"Probably Wouldn't Be This Way" is a song written by John Kennedy and Tammi Kidd, and recorded by American country music singer LeAnn Rimes.  It was released in April 2005 as the second single from the album This Woman.

Content
It is generally accepted as a haunting song with a darker tone.  Although considered by many to be a typical break-up song, the lyrics, "You ought'a see the way these people look at me / When they see me 'round here talkin' to this stone," suggest that the song is actually about the death of a lover. The video suggests that the person she is referring to was her husband since she is shown wearing a wedding band.

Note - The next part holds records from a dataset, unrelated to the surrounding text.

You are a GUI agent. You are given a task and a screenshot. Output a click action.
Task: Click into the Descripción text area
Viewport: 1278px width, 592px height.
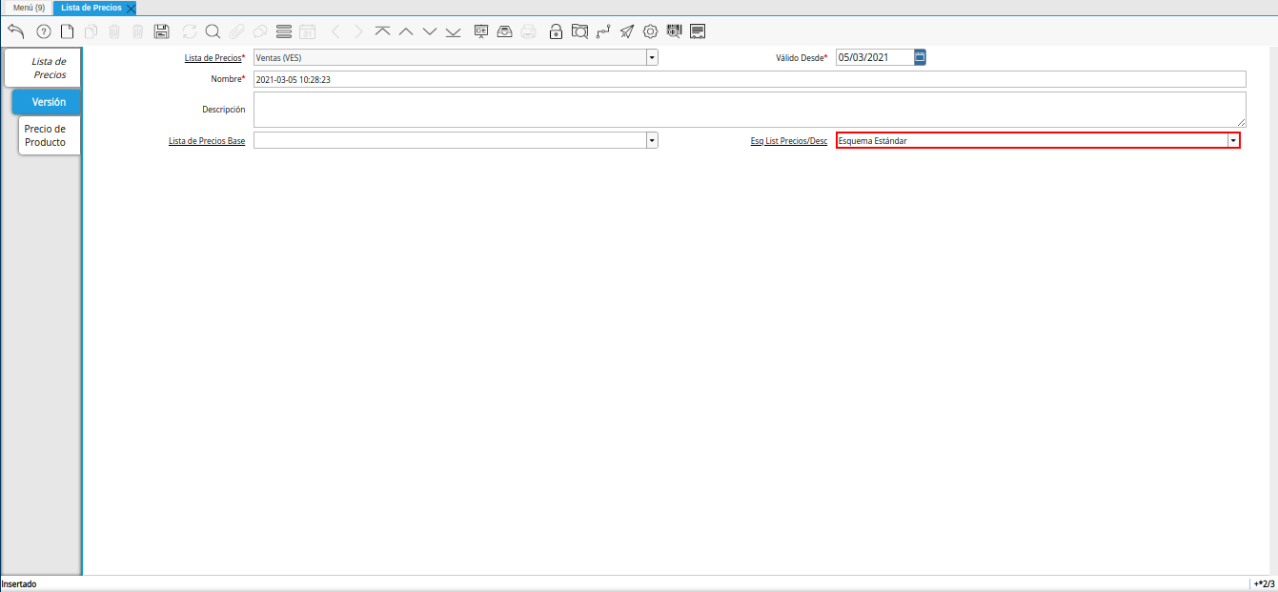coord(749,110)
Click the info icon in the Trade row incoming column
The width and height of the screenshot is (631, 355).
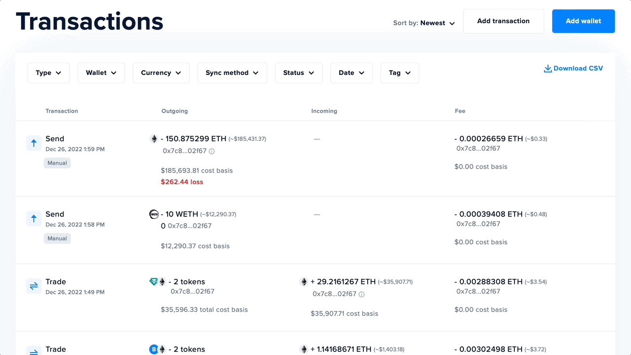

In an interview with Biography, LeAnn explains that "the story is of a woman who is mourning the loss of losing her lover and doesn't know if she can move on again from that."

Chart performance

Year-end charts

Music video
In the music video, which was directed by David McClister, LeAnn Rimes is wearing a ring on her ring finger, suggesting that she was married. Towards the beginning of the video, a wedding dress and flowers are in her house that would usually be seen at a funeral. Other scenes show her knocking feathers out of a pillow, lying on a bed, and trying to attempt suicide by drowning in a bathtub.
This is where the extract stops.